Leptadenia is a genus of plants in the family Apocynaceae, first described as a genus in 1810. It is native to Africa, including Madagascar, as well as southwest Asia, the Indian subcontinent, and Indochina.

==Species==
Nine species are accepted.
- Leptadenia albida (Schinz) Bruyns – southwestern Angola, Namibia, and northwestern Cape Provinces
- Leptadenia arborea (Forssk.) Schweinf. – Sahara, Sahel, and Arabian Peninsula
- Leptadenia gossweileri (C.Norman) Bruyns – southern Angola
- Leptadenia jasminiflora (Decne.) Bruyns – southern Democratic Republic of the Congo to South Africa
- Leptadenia lanceolata (Poir.) Goyder – North Africa and western and eastern tropical Africa
- Leptadenia madagascariensis Decne. – Madagascar
- Leptadenia pyrotechnica (Forssk.) Decne. – widespread from Algeria to India
- Leptadenia reticulata (Retz.) Wight & Arn. – Indian Subcontinent, Myanmar, and Cambodia
- Leptadenia viminea (Wight) Bruyns – western and central Himalayas and India

- formerly included
transferred to other genera (Genianthus, Periploca)

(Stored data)
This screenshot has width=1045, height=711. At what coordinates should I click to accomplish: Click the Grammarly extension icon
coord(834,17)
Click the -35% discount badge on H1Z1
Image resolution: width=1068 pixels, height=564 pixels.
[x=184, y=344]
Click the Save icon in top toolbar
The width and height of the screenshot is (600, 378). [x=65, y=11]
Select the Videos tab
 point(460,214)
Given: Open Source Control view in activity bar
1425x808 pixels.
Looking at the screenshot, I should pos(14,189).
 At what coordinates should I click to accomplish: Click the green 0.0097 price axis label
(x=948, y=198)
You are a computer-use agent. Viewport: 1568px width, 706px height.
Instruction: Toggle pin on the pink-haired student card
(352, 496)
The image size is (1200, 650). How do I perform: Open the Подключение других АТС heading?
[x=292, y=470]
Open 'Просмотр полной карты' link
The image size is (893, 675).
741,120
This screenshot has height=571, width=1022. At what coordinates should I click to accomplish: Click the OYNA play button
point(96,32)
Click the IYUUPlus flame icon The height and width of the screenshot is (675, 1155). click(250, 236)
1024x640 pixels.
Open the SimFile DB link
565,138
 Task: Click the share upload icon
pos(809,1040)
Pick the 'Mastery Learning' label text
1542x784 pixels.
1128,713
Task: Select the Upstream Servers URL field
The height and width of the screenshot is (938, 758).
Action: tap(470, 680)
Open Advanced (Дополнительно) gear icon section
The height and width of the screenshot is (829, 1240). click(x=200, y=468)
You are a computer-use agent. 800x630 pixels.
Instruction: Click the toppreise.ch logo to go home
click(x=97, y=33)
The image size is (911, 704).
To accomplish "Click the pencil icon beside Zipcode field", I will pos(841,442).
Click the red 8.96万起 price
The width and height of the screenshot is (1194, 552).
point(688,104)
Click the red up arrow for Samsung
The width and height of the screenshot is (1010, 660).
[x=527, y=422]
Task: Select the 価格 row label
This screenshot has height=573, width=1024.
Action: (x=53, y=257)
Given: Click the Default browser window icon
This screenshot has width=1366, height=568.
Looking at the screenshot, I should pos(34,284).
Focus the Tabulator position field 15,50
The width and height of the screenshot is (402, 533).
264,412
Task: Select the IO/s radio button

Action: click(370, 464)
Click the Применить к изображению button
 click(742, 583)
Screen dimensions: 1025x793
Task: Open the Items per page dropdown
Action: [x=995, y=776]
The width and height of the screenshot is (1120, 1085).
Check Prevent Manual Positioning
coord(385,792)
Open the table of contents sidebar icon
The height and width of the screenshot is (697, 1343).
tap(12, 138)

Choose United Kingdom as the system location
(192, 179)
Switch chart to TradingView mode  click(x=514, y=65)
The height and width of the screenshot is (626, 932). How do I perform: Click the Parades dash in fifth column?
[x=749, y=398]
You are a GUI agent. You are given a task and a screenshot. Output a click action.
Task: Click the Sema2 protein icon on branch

#### WHAT TO DO
Summarize the text on Leptadenia in two sentences.

#### COMPLETED EXERCISE
Leptadenia is a genus of plants in the family Apocynaceae, first described as a genus in 1810 and native to Africa (including Madagascar), southwest Asia, the Indian subcontinent, and Indochina. Nine species are accepted, with ranges from southern Angola alone to a wide spread from Algeria to India, and species formerly included have been transferred to other genera, Genianthus and Periploca.